## The problem
When a line of the records below contains the string "accomplish", copy that whole line.

START Provided records

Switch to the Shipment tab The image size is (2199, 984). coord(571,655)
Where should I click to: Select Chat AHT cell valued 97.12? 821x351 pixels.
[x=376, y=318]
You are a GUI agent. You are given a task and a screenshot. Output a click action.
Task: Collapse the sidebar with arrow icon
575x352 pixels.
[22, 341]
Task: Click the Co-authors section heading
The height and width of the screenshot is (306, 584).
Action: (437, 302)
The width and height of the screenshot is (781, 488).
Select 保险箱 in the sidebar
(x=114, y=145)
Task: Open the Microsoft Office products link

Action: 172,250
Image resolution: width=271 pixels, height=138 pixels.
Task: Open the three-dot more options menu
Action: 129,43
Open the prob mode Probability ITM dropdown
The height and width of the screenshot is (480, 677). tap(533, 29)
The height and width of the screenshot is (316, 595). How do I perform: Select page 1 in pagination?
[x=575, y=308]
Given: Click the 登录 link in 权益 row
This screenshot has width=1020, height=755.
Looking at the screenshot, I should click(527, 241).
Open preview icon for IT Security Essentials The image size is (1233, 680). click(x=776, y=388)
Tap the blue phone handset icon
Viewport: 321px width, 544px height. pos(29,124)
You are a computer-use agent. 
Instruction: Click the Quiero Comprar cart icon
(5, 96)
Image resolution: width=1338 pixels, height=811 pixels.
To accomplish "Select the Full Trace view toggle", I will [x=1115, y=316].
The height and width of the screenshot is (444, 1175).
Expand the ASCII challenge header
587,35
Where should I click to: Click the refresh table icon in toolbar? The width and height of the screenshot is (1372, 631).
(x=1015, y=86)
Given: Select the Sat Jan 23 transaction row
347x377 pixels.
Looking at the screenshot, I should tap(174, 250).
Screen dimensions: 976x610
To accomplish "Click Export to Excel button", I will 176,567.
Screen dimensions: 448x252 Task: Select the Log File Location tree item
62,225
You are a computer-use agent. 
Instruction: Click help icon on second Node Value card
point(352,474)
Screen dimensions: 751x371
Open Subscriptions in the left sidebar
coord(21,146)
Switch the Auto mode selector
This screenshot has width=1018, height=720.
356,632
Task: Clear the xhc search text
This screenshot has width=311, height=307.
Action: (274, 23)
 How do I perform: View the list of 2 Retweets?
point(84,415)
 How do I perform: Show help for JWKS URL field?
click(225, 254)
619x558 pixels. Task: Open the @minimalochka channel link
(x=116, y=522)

END Provided records

## Answer to this task
To accomplish "Select the Full Trace view toggle", I will [x=1115, y=316].
To accomplish "Click Export to Excel button", I will 176,567.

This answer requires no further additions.